Tuesday, February 19, 2019

Today's Cardiologist Appointment

Today was a good day. Full of reports of improvement and answered prayers! We started our day with an EKG and echo- on both we saw many sinus (regular rhythm) beats! At some points 128bpm! Her 24 hour heart monitor results came back and all her numbers are up by almost 20bpm! Last time her lowest was 39bpm - this time it was mid 50s!. Last time her average bpm was 56- this time it was 78bpm! Last time her highest bpm was 78- this time it was in the lower 100s! Willow also came home from Ann Arbor with a Mitral Valve that had severe leaking and could require future surgery if there were no improvements.
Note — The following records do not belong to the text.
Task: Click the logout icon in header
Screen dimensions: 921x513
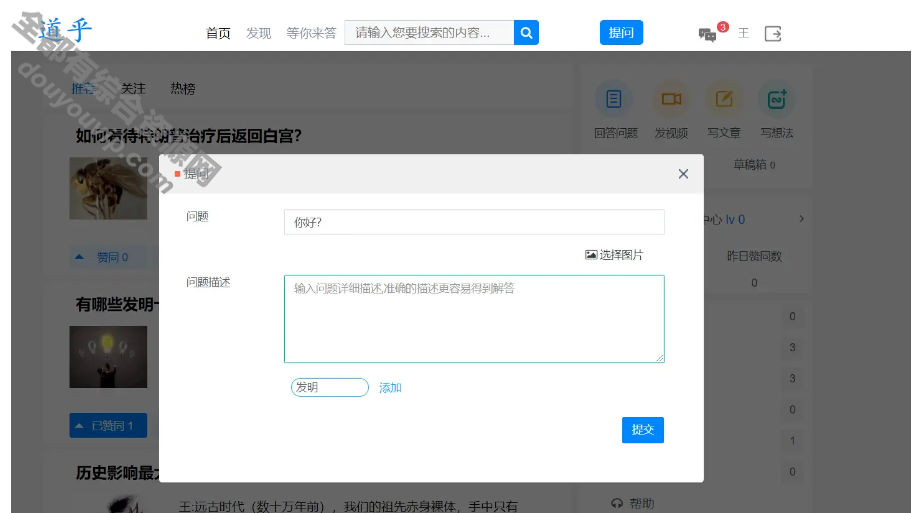Action: coord(773,33)
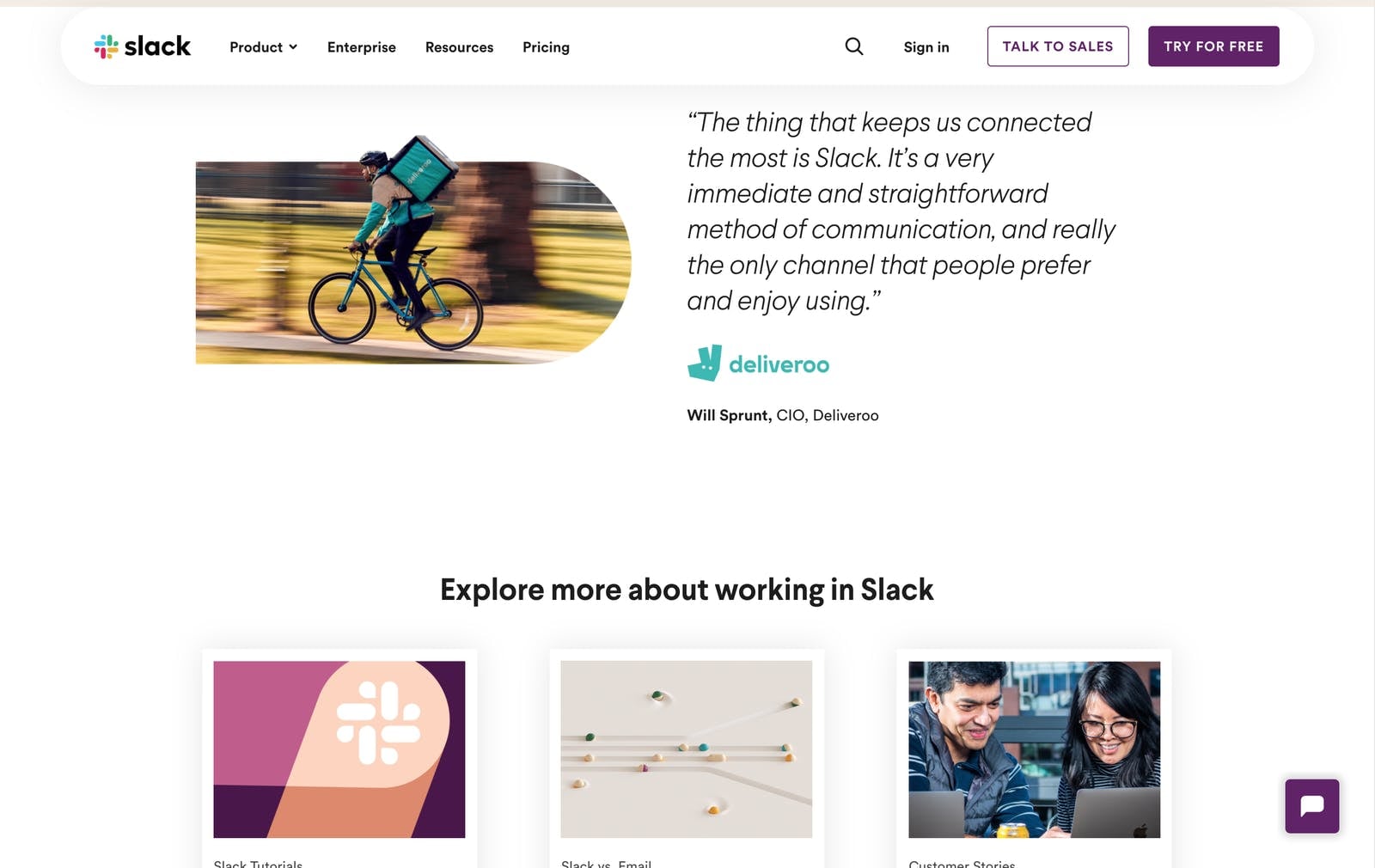The width and height of the screenshot is (1375, 868).
Task: Go to the Enterprise menu item
Action: pyautogui.click(x=361, y=47)
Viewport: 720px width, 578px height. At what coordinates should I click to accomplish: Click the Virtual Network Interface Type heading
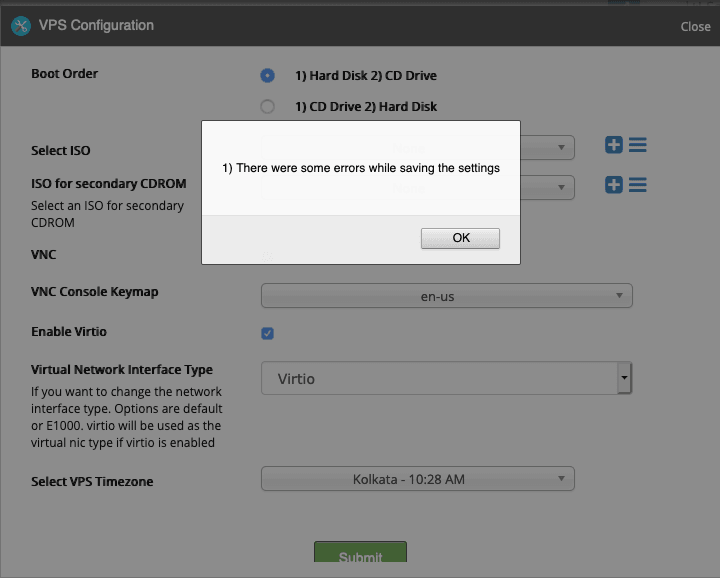coord(122,370)
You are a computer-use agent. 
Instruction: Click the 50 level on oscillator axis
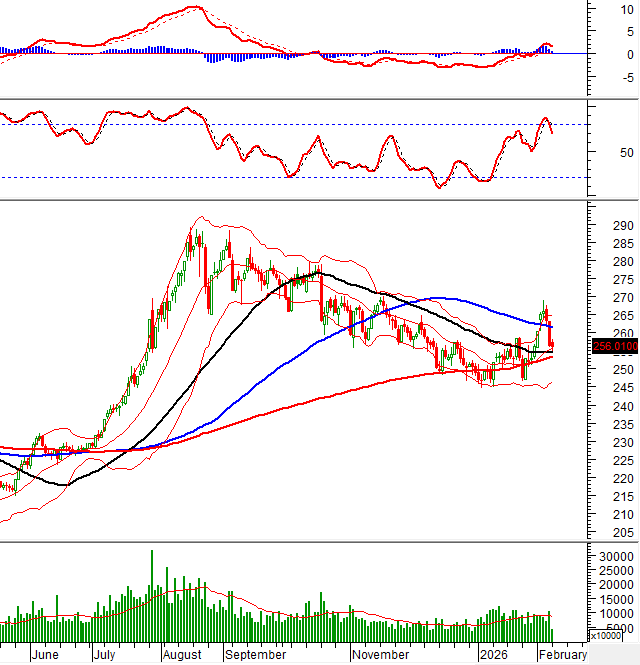click(x=599, y=153)
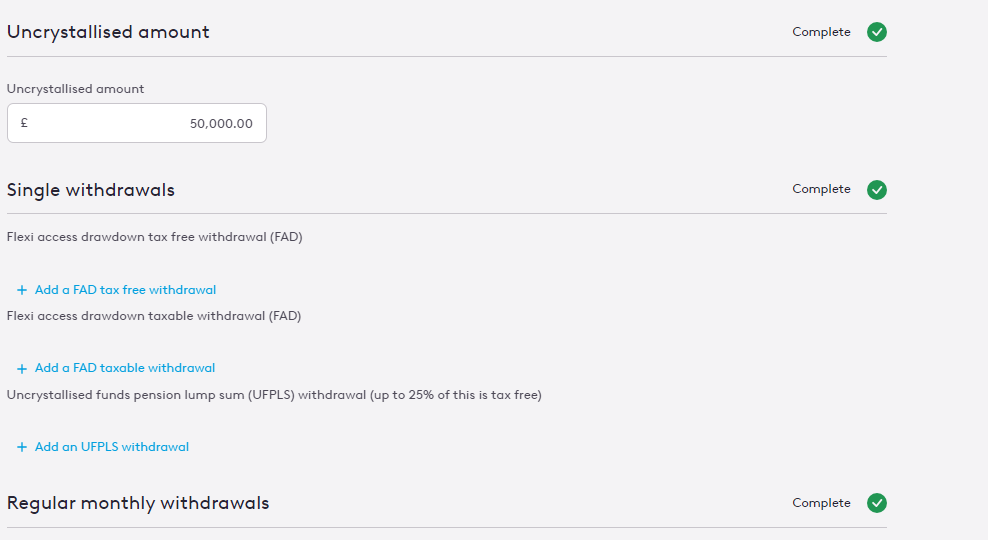
Task: Expand the Regular monthly withdrawals section heading
Action: tap(138, 503)
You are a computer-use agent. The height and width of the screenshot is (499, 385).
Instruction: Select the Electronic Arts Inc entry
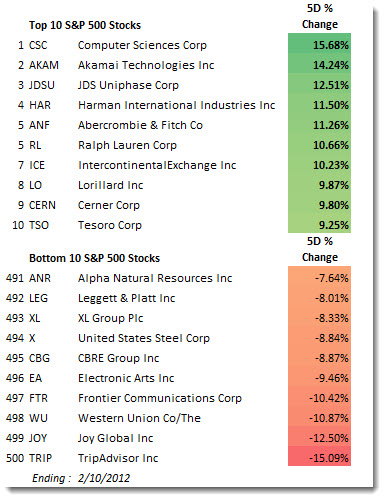click(126, 378)
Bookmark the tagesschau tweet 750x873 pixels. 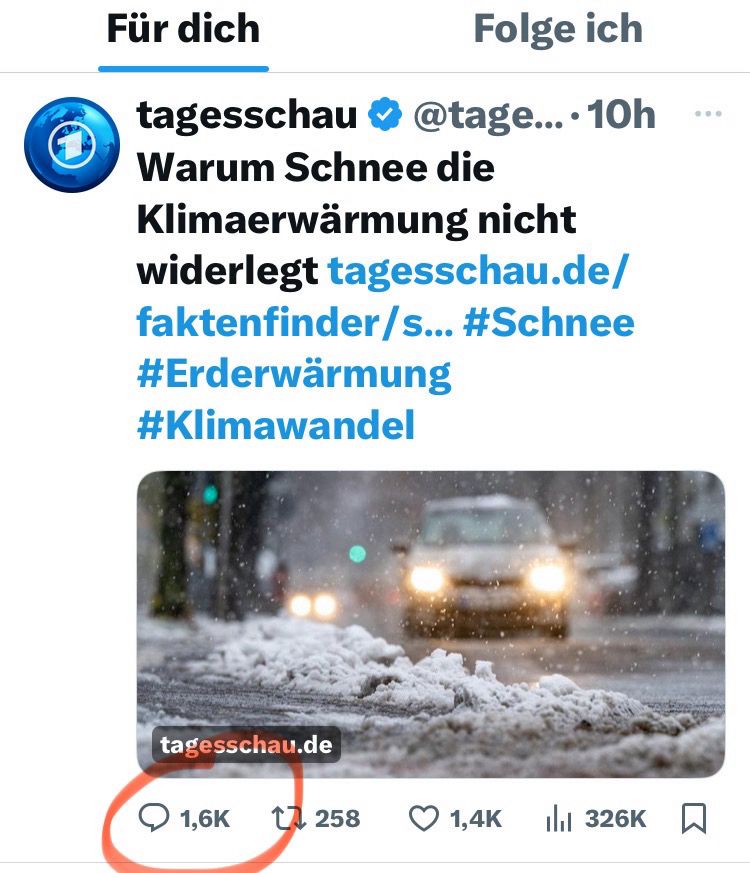(x=694, y=818)
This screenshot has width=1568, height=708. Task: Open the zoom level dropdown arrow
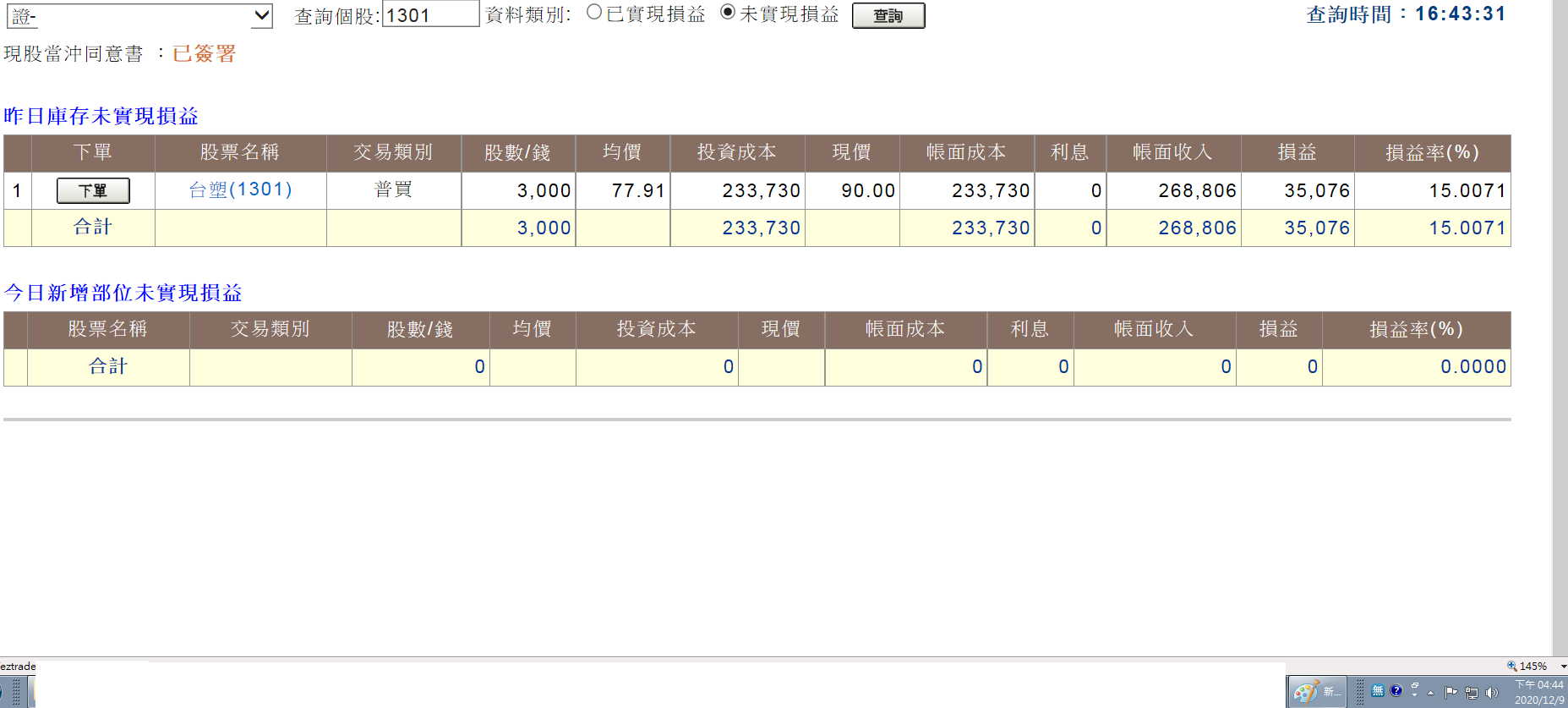(x=1563, y=667)
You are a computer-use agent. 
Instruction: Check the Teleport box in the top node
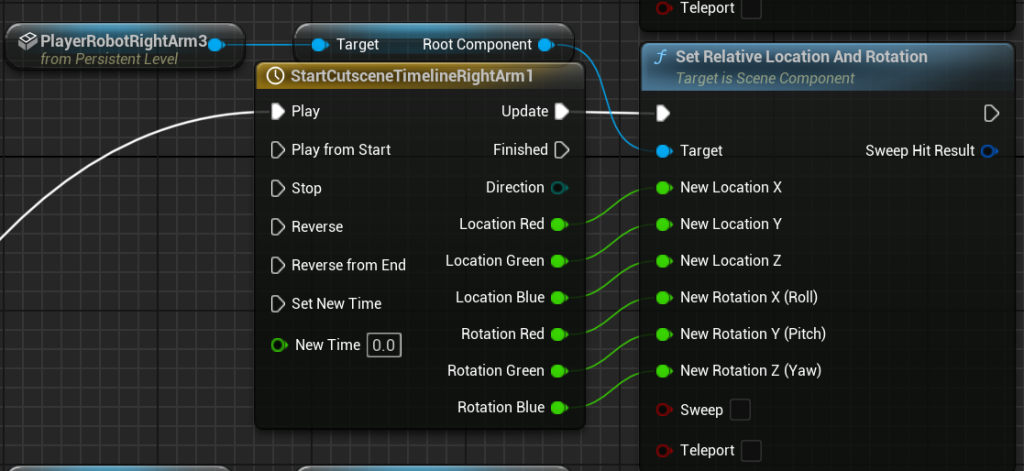coord(750,9)
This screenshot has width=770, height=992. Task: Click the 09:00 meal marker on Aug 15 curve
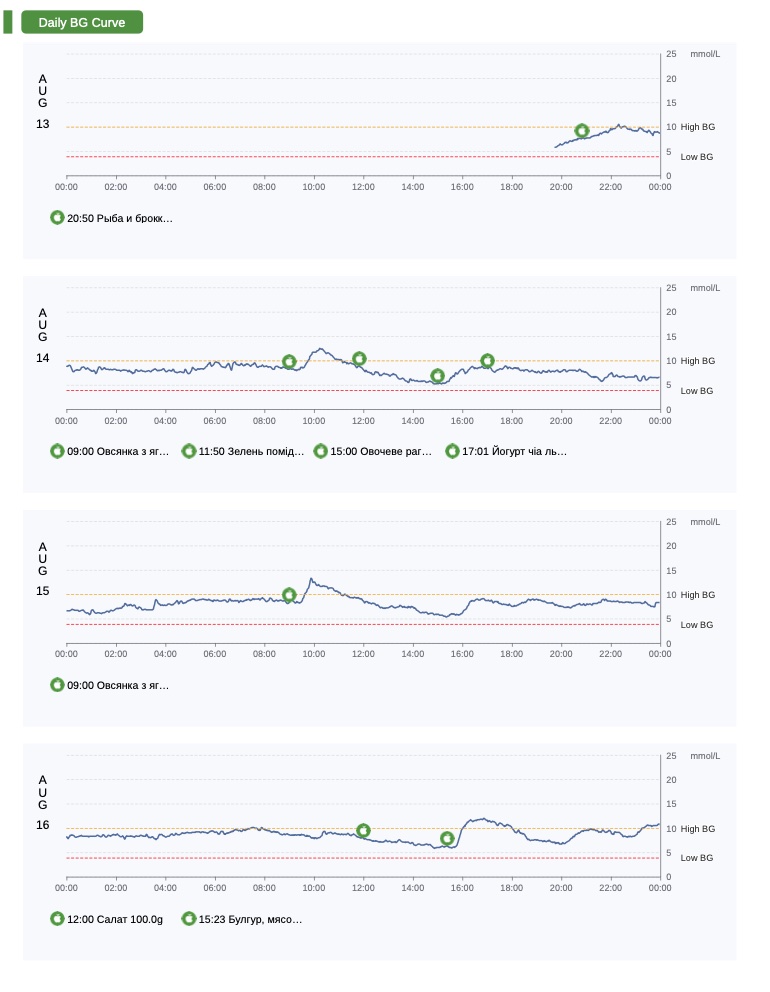coord(290,595)
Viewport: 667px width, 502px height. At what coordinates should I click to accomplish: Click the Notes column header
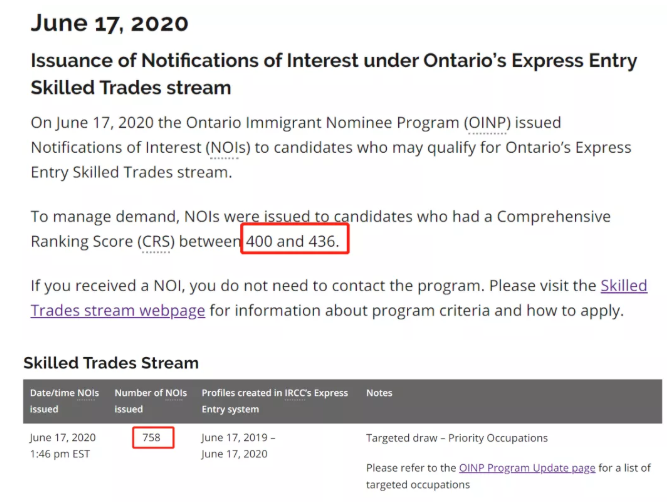tap(379, 393)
Today we were told that the leakage is now only deemed as mild! Because of this, the Doctor took Willow off Captopril- a heart med we believed would be indefinite!! Willow was also sent home with Pulmonary Hypertension but it was believed that her pressures would come down with time. Her pressures in her lungs are supposed to be around 25 and she was at 59 when we came home from Ann Arbor- today they were between 26-30, so she is close to getting off of her Pulmonary Hypertension meds too! Our cardiologist said willow's heart repair still looks beautiful and her heart is functioning well. The average heart's function is 65% and hers was 65%! Over and over the doctor kept saying, "This is just fantastic!" We still don't know what the future holds- future surgeries or pacemakers are still on the table. Time will tell if her heart continues to get better. But today surgery was not mentioned once and I'll take that as a victory! Thank you so much for your continued prayers! We definitely know that today wouldn't have been possible without prayer and an even bigger God who answers prayer! As of now, Willow won't have another heart appointment till the beginning of June!

Tuesday, February 12, 2019

Since we've been home...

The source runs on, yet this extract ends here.